Here is device info when run onnx model:
CPU:

GPU:

My device is GPU(NVIDIA GeForce RTX 4090)

Here is versions:

python  3.10

onnx                              1.17.0
onnx-graphsurgeon                 0.5.2
onnx-simplifier                   0.4.36
onnxruntime-gpu                   1.19.2
torch                             2.5.1

Why onnx model so slow?

To reproduce

Here is My inference code:

class OnnxInference():
    def __init__(self):
        import onnxruntime

        self.max_length = 4096
        device = 'gpu'
        model_path = "./onnx_model/onnx_fp32/reranker_onnx.onnx"
        if device == "cpu":
            self.onnx_model = onnxruntime.InferenceSession(os.path.join(model_path))
        elif "gpu" in device:
            providers = ['CUDAExecutionProvider']
            self.onnx_model = onnxruntime.InferenceSession(os.path.join(model_path), providers=providers)
        ###########
        from transformers import AutoTokenizer
        self.tokenizer = AutoTokenizer.from_pretrained("../bge-reranker-v2-m3")

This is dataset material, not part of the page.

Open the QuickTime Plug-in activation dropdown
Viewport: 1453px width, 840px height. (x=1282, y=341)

    def inference(self, input_data):
        inputs = self.tokenizer(input_data,
                           padding=True, truncation=True, return_tensors='np', max_length=self.max_length)

        def get_input_feed(input_ids, attention_mask):
            input_feed = {}
            input_feed["input_ids"] = input_ids
            input_feed["attention_mask"] = attention_mask

            return input_feed

        input_feed = get_input_feed(inputs["input_ids"], inputs["attention_mask"])
        outs = self.onnx_model.run(["logits"], input_feed)

        return outs

Here is my covert code (torch 2 onnx):


def covert_to_onnx():
    from transformers import AutoTokenizer, AutoModelForCausalLM, AutoModelForSequenceClassification, \
        is_torch_npu_available
    model_name_or_path = "/data/fffan/01_experiment/03_Bge/bge-reranker-v2-m3"

    device = 'cuda:0'
    input_ids_np = torch.from_numpy(np.zeros([1, 4096], dtype=np.int64))
    attention_mask_np = torch.from_numpy(np.zeros([1, 4096], dtype=np.int64))

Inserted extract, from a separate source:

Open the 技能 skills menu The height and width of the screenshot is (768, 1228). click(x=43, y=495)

    input_ids_tf = input_ids_np.type(torch.int64).to(device)
    attention_mask_tf = attention_mask_np.type(torch.int64).to(device)

    model = AutoModelForSequenceClassification.from_pretrained(model_name_or_path)
    model = model.to(device)
    model.eval()

    onnx_name = "./onnx_model/onnx_fp32/reranker_onnx.onnx"
    torch.onnx.export(model,  # model being run
                      (input_ids_tf,attention_mask_tf),  # model input (or a tuple for multiple inputs)
                      onnx_name,  # where to save the model
                      opset_version=14,  # the ONNX version to export the model to
                      input_names=['input_ids', 'attention_mask'],
                      output_names=['logits'],
                      dynamic_axes={"input_ids": {0:"batch_size",1:"max_length"},  # 批处理变量
                                    "attention_mask": {0:"batch_size",1:"max_length"}
                                    }
                      )

    print("####  转换完成")

Urgency

No response

Platform

Linux

OS Version

Ubuntu 22.04

ONNX Runtime Installation

Released Package

ONNX Runtime Version or Commit ID

onnxruntime-gpu 1.19.2

ONNX Runtime API

Python

Architecture

X64

Execution Provider

CUDA

Execution Provider Library Version

CUDA 12.3

Model File

No response

Is this a quantized model?

No

The text was updated successfully, but these errors were encountered:

IDEA-V · 2025-01-08T12:24:16Z

Try to set the execution_mode in SessionOptions to ort.ExecutionMode.ORT_SEQUENTIAL. I don't know why but ort.ExecutionMode.ORT_PARALLEL is very very slow for me.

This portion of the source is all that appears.